GIVEN REQUEST 1: Using the Career section of the Frederic Lansing Day biography, list each role in which Day is said to have worked or served.
GIVEN REQUEST 2: Reproduce the Frederic Lansing Day biography, starting at "- Education: Yale" and ending at "Alpha Delta Phi.".
GIVEN REQUEST 3: Decide whether each statement agrees with the Frederic Lansing Day biography. Answer yes or no, and quote the words of the biography that settle it. (a) Day graduated from Yale University in 1912. (b) Day's father founded the Boston Herald. (c) Day had four children.

READING TEXT:

--- START ---

- Born: September 28, 1890 Newtown, Massachusetts, U.S.
- Died: November 22, 1981 (aged 91) Princeton, New Jersey, U.S.
- Education: Yale University Harvard University
- Occupations: Playwright; reporter;
- Spouse(s): Katharine Langdon Munroe ​ ​(m. 1915; div. 1938)​ Frances Palfrey Bangor
- Children: 3

= Frederic Lansing Day =

American dramatist (1890–1981)

Frederic Lansing Day (September 28, 1890 – November 22, 1981) was an American playwright.

==Early life==
Frederic Lansing Day was born on September 28, 1890, in Newtown, Massachusetts, to Henry Brown Day, founder of the Day Trust Company. He graduated from Yale University in 1912. He did post graduate work at Harvard University. He was a member of Alpha Delta Phi.

==Career==
From 1913 to 1914, Day was a reporter at the Boston Herald. He then served as an ensign in the United States Navy during World War I. He was a member of the U.S. Power Squadron. He also worked as an employee in his father's bank. Day was a Socialist and Unitarian.

--- END ---

EXTRACTED ENTRIES:
--- START ---

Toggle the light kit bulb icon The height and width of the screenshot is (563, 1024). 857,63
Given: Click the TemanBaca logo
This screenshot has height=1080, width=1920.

--- END ---
--- START ---

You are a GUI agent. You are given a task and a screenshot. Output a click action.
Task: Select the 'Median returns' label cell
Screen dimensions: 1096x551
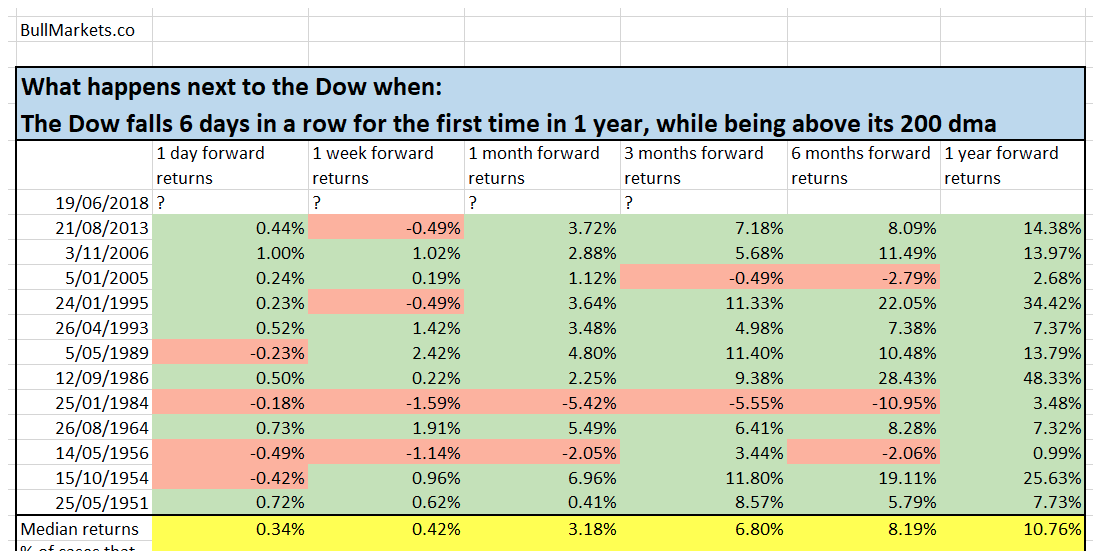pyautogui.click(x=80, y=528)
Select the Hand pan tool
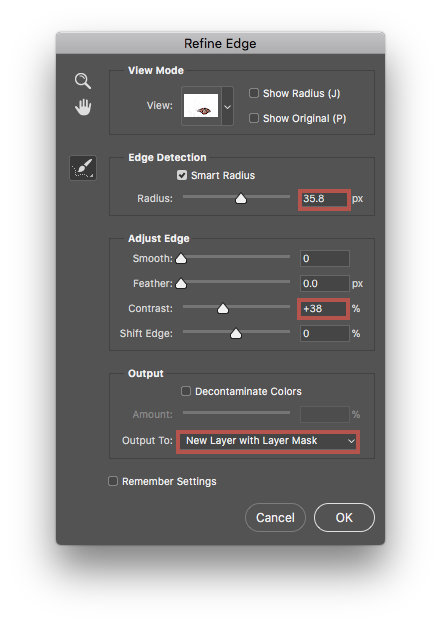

--- END ---
--- START ---

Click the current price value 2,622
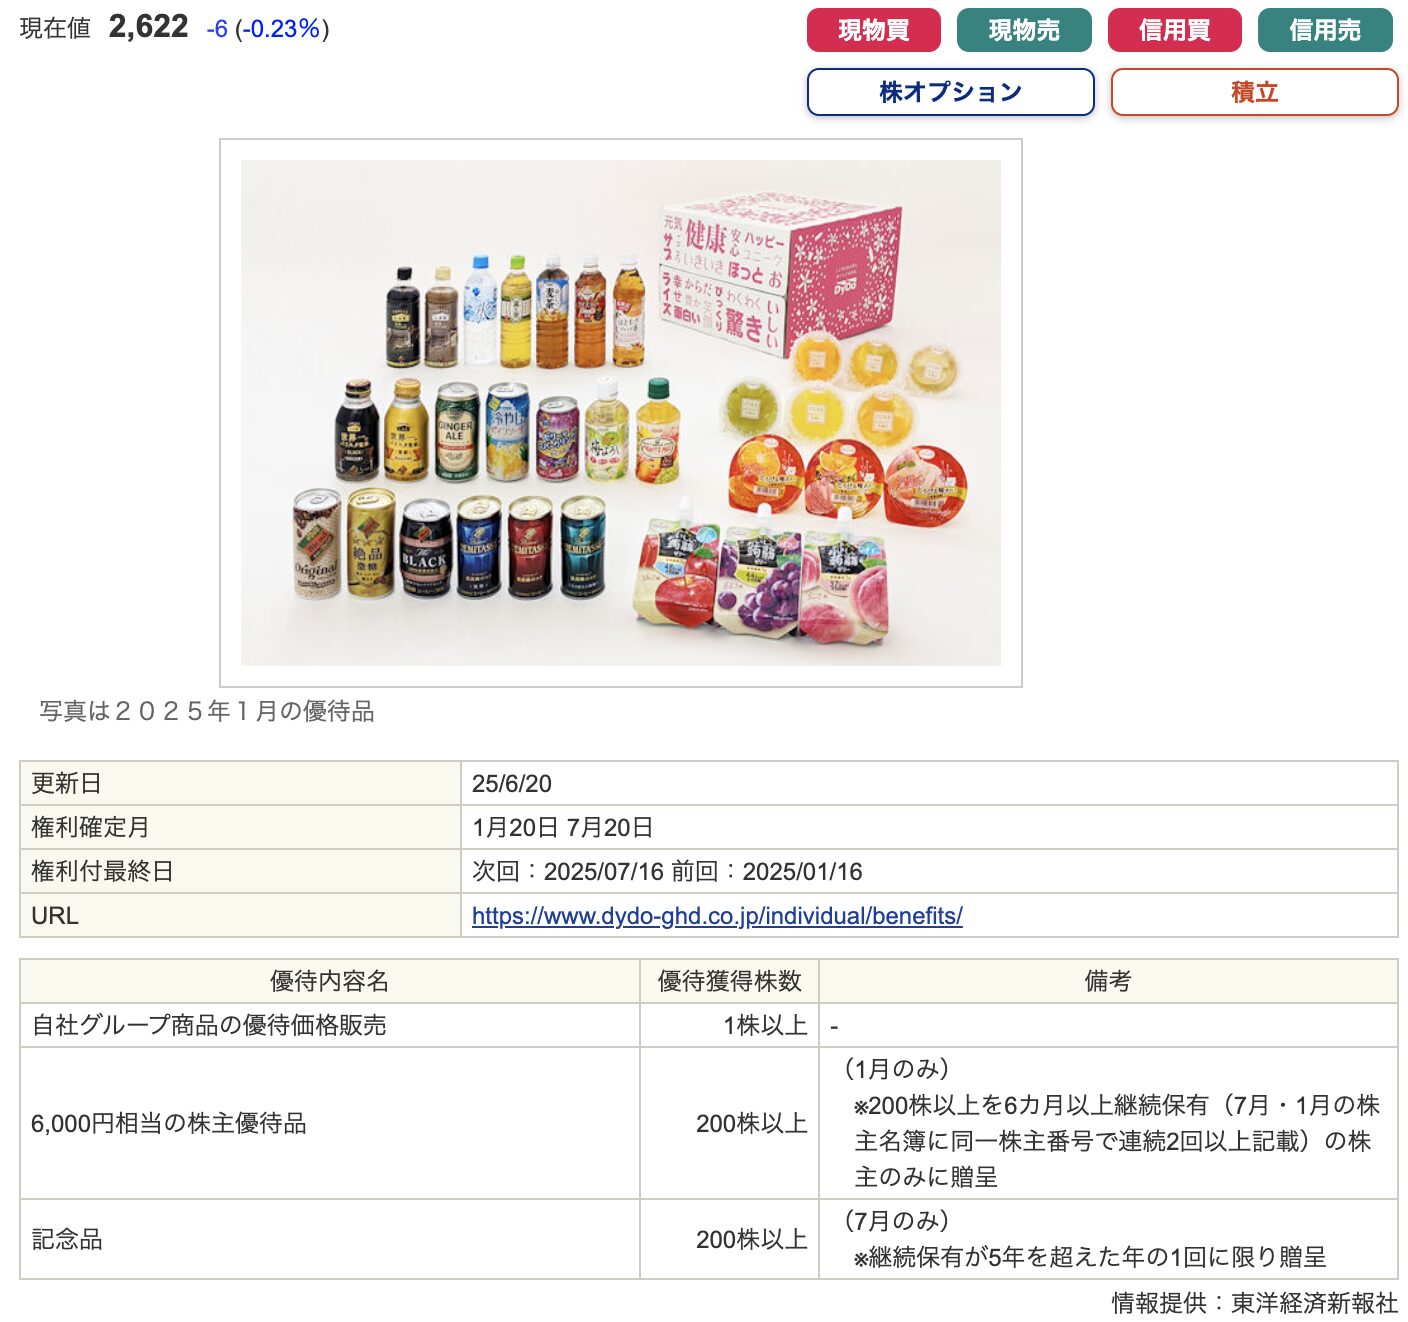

--- END ---

COMPLETE OUTPUT 1:
- Reporter at the Boston Herald (1913 to 1914)
- Ensign in the United States Navy during World War I
- Employee in his father's bank

COMPLETE OUTPUT 2:
- Education: Yale University Harvard University
- Occupations: Playwright; reporter;
- Spouse(s): Katharine Langdon Munroe ​ ​(m. 1915; div. 1938)​ Frances Palfrey Bangor
- Children: 3

= Frederic Lansing Day =

American dramatist (1890–1981)

Frederic Lansing Day (September 28, 1890 – November 22, 1981) was an American playwright.

==Early life==
Frederic Lansing Day was born on September 28, 1890, in Newtown, Massachusetts, to Henry Brown Day, founder of the Day Trust Company. He graduated from Yale University in 1912. He did post graduate work at Harvard University. He was a member of Alpha Delta Phi.

COMPLETE OUTPUT 3:
(a) Yes: "He graduated from Yale University in 1912."
(b) No: "to Henry Brown Day, founder of the Day Trust Company."
(c) No: "Children: 3"